■ WHAT IS NEEDED: Stop at the line containing "The width and": write out every line from the beginning of the entries up to and including it, minus the pictures.

══ INPUT FOR THIS TASK

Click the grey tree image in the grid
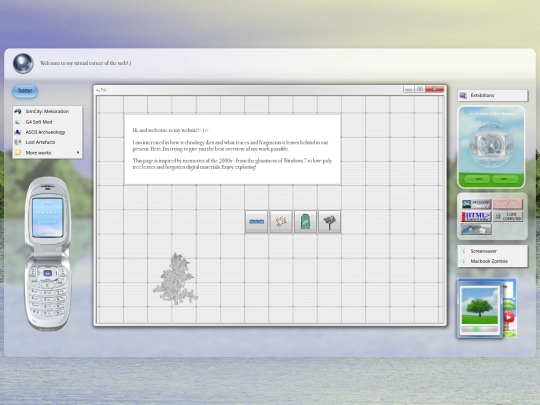The height and width of the screenshot is (405, 540). (175, 279)
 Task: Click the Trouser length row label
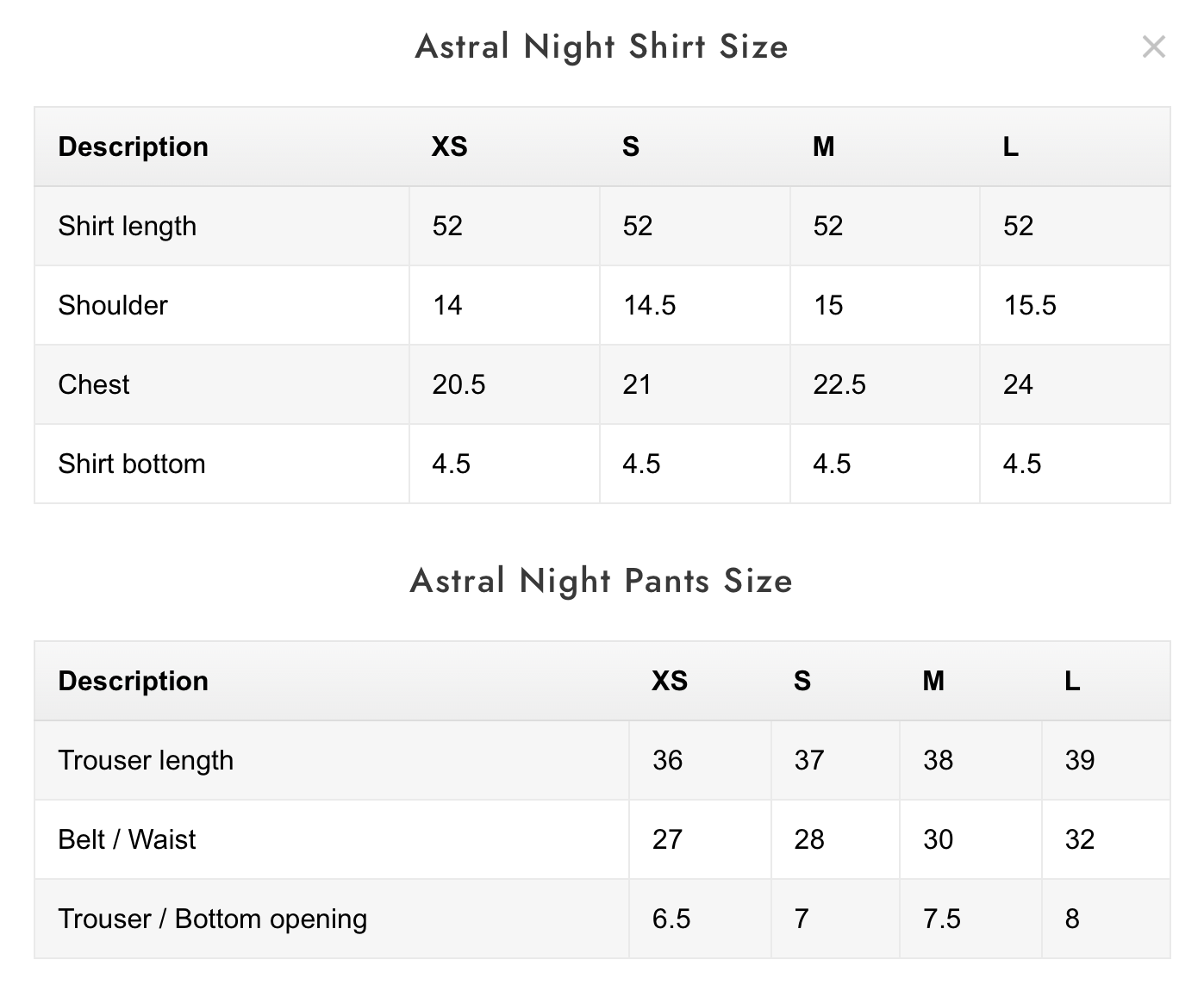click(146, 760)
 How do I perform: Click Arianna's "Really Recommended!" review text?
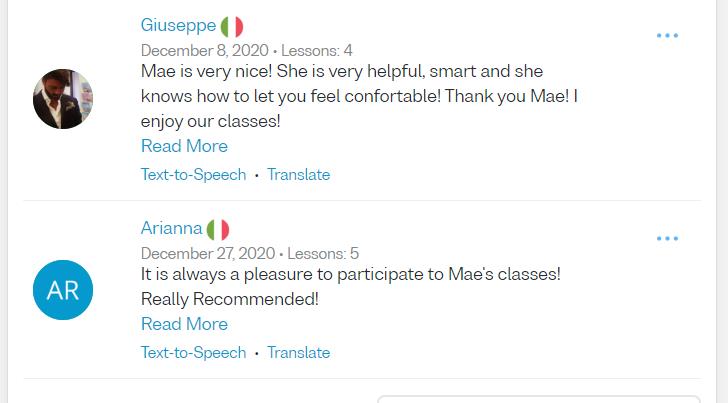(x=230, y=299)
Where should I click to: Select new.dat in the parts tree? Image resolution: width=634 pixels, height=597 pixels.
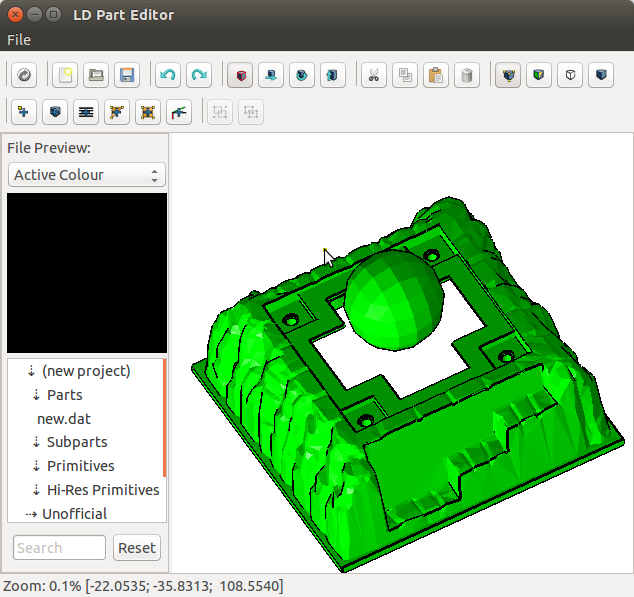click(x=64, y=419)
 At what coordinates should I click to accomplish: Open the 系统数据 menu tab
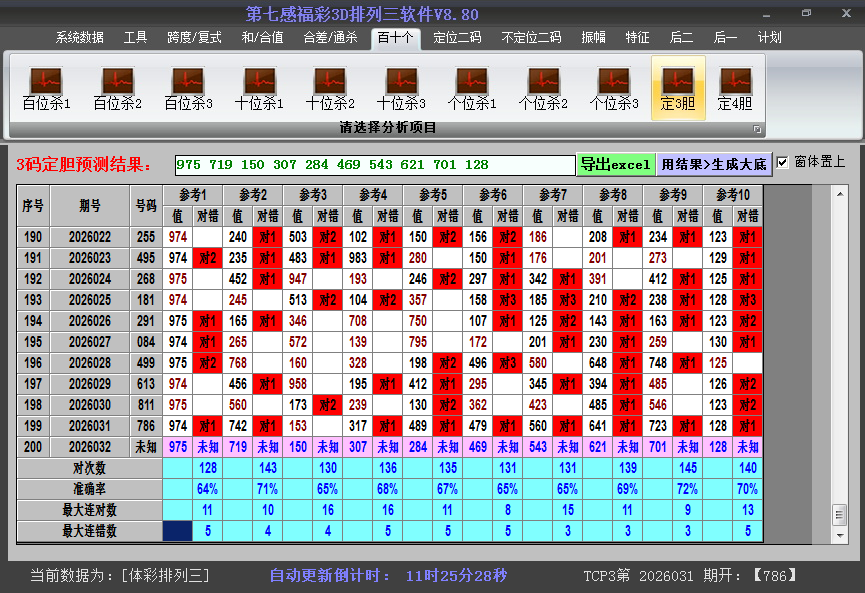point(79,38)
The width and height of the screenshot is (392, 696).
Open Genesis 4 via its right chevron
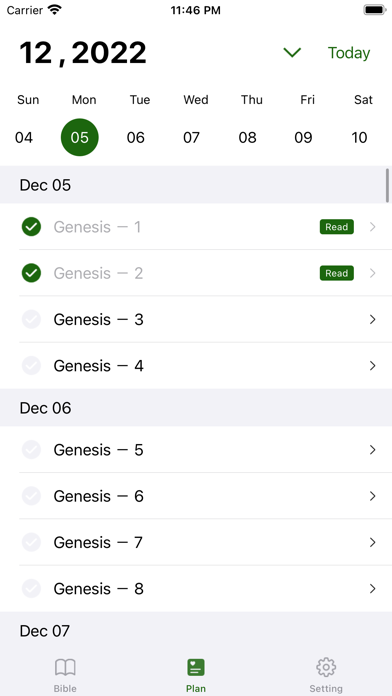tap(372, 366)
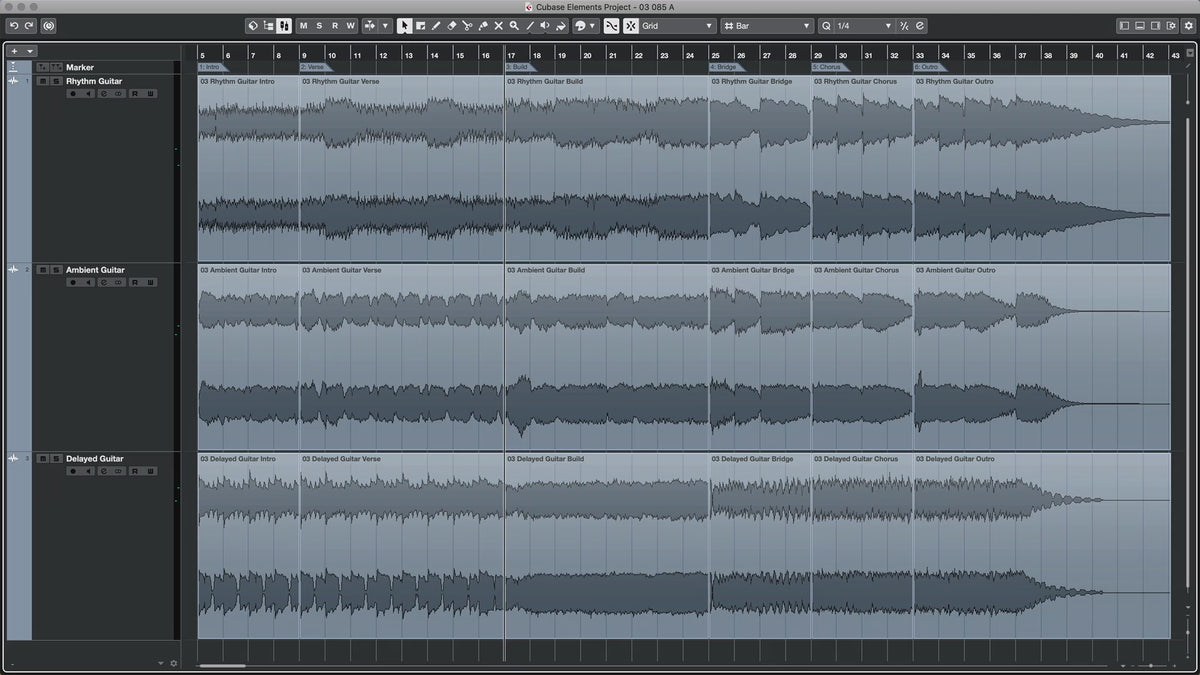Select the Scissors split tool
Image resolution: width=1200 pixels, height=675 pixels.
(467, 26)
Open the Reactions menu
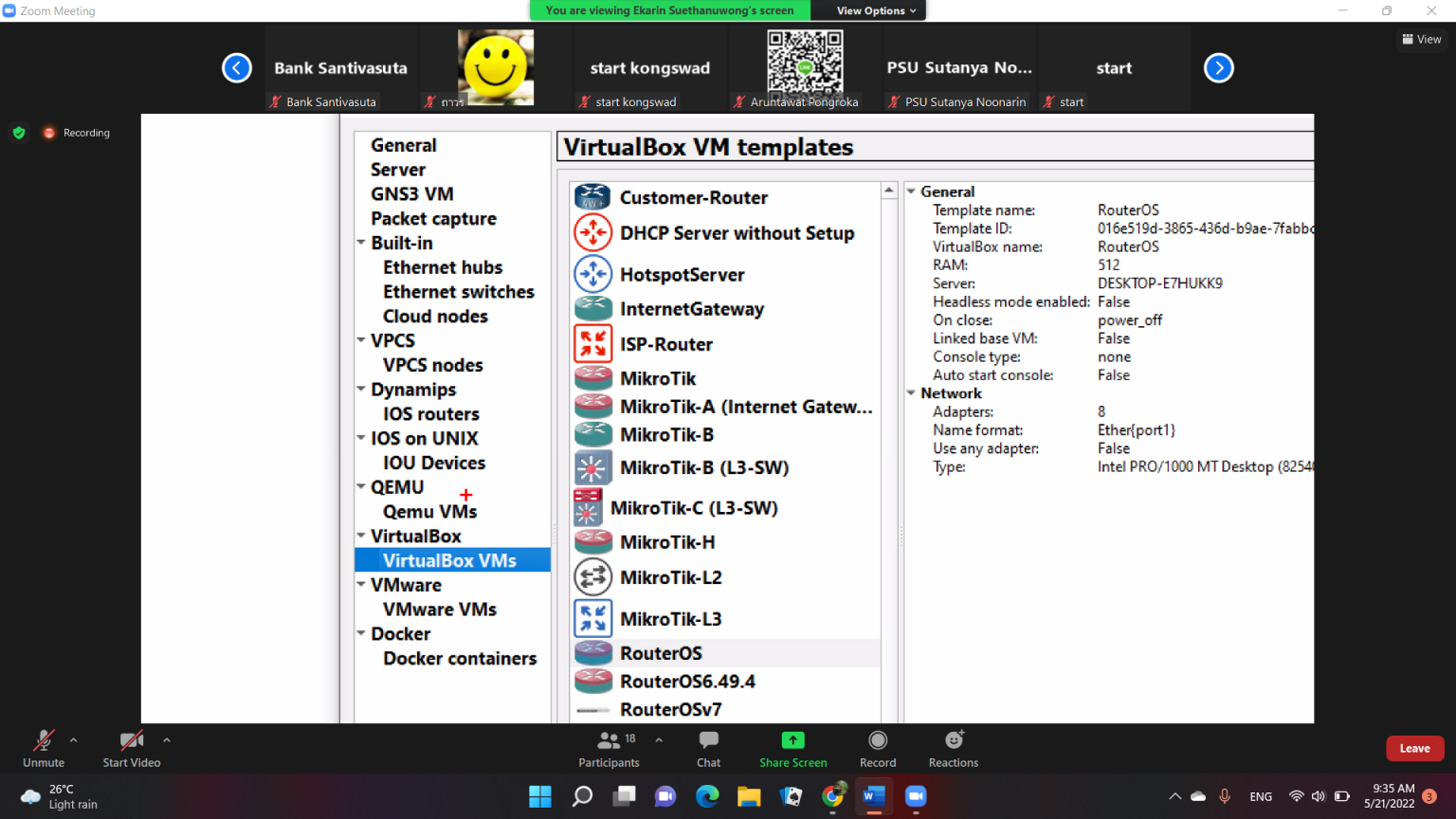Viewport: 1456px width, 819px height. click(954, 740)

════

■ RESULT:
Click the grey tree image in the grid
The height and width of the screenshot is (405, 540). (175, 279)
 Task: Click the Trouser length row label
click(146, 760)
 How do I perform: Click Arianna's "Really Recommended!" review text?
(x=230, y=299)
Where should I click to: Select new.dat in the parts tree? Image resolution: width=634 pixels, height=597 pixels.
click(x=64, y=419)
 At what coordinates should I click to accomplish: Open the 系统数据 menu tab
point(79,38)
The width and height of the screenshot is (392, 696).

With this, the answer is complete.